Leader Blues

Wednesday, August 24, 2005

NEIGHBORS >> Beebe jeweler wins design award

Leader staff writer

A bracelet and two pendants made by jeweler Lyn Edwards of Edwards’ Jewelry Bench in Beebe won three awards at the Arkansas Jewelers Association annual convention in Little Rock. The design competition is the Creative Achievement Recog-nizing Arkansas Talent (CARAT) awards.

The awards are given in four categories. Three prizes are given by independent judges based upon overall design, marketability, practicality/wearability and craftsmanship.

The fourth honor, the Convention Choice Award, is determined by a vote of those attending the convention.
The sterling silver bracelet Edwards made that won in the $1,000 and under category, along with the diamond pendant that won in the $1,000 to $3,000 category, were designed by Lori Blagg, president of the Arkansas Jewelers Association. She is the manager at Faye’s Diamond Mine in Clinton.
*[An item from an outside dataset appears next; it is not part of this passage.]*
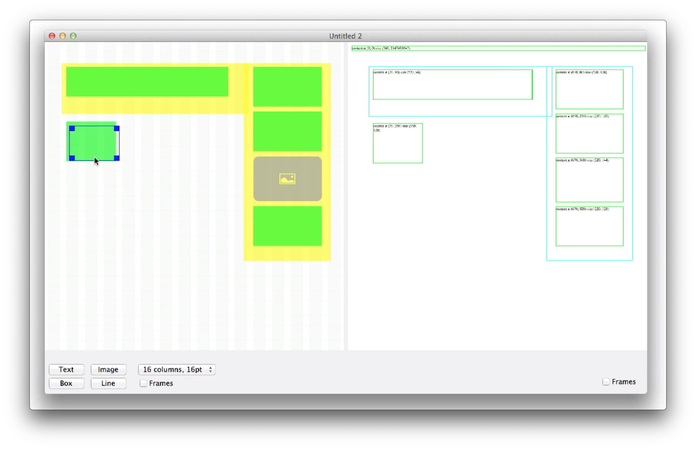Toggle the bottom-right Frames checkbox

pos(606,382)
The white-and-yellow gold pendant Edwards made that won the $3,000 and above category as well as the Convention Choice award was designed by Faye Rodgers, owner of Faye’s Diamond Mine in Clinton. The pendant will now compete in the national Jewelers Association Design Competition in New York.
“We design the jewelry on paper and he puts the life into them,” Blagg said.
“We were flattered he put extra effort into making them winning pieces.”

It was Edwards’ first time making jewelry for the convention’s design competition.
“I felt a little bit like David and Goliath going into the competition,” Edwards said. Growing up as a Navy brat, he became interested in gemology from his mother, an earth sciences teacher. He first started making jewelry in 1973 for a high school art class.
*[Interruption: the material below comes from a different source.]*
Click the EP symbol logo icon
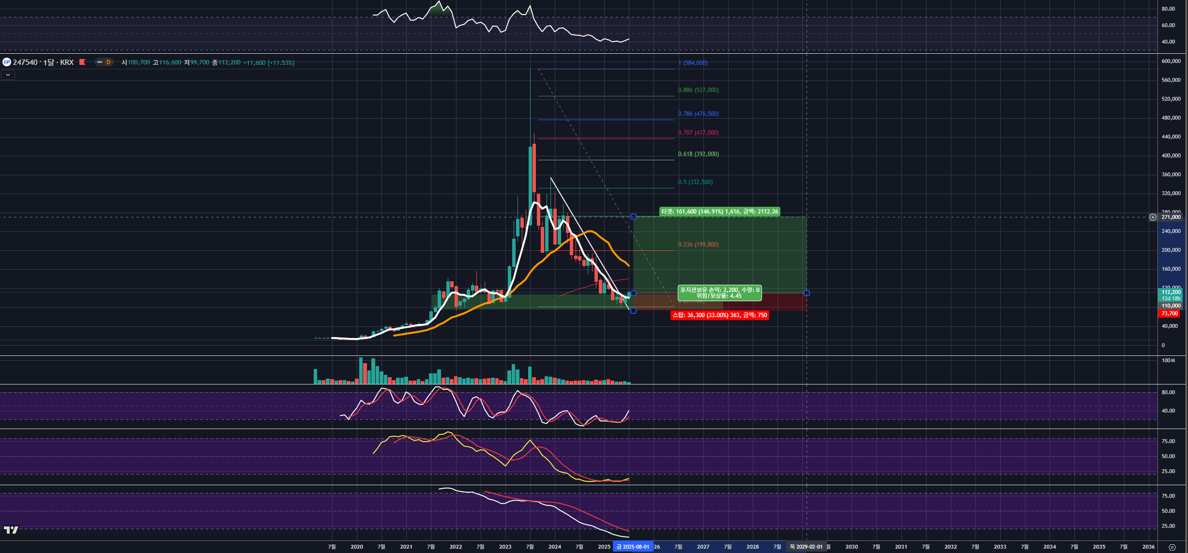Screen dimensions: 1188x553 pyautogui.click(x=6, y=62)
“We melted down brass keys, and I made a heart-shaped ring for my mother,” he said.
After high school, Edwards started working at Parrish’s Jew-elry in Searcy. He moved to a jewelry store in Fayetteville and started buying the equipment to make jewelry at home.

“It was a cottage industry for me. I’d make jewelry just for recreation and then sell it at craft fairs at War Eagle Park and county fairs,” he said. Edward opened Edwards’ Jewelry Bench in North Little Rock and in 1996, moved the business to Beebe where business has been mixed.

“I’m in a luxury business and since 9/11 the economy has tightened,” he said.
Edwards, and his wife Trina, strive to be full service jewelers including repairing watches, and cleaning and repairing jewelry.

“If you can’t find it, we’ll make it,” he said.
The fashion of jewelry fluctuates between realism and abstract.
“Right now, there’s lots of attention to the sides and trellis settings under the stone,” Ed-wards explained.

“If you remember the 80s, there was a lot of nugget rings and realistic flower designs. Now the fashion is shape and color.”

Reluctant to drop names or prices, the largest jewelry item Edwards has worked on was a 15 and a half carat solitaire diamond engagement ring.

“In this business, I see princes and paupers and treat them all the same.”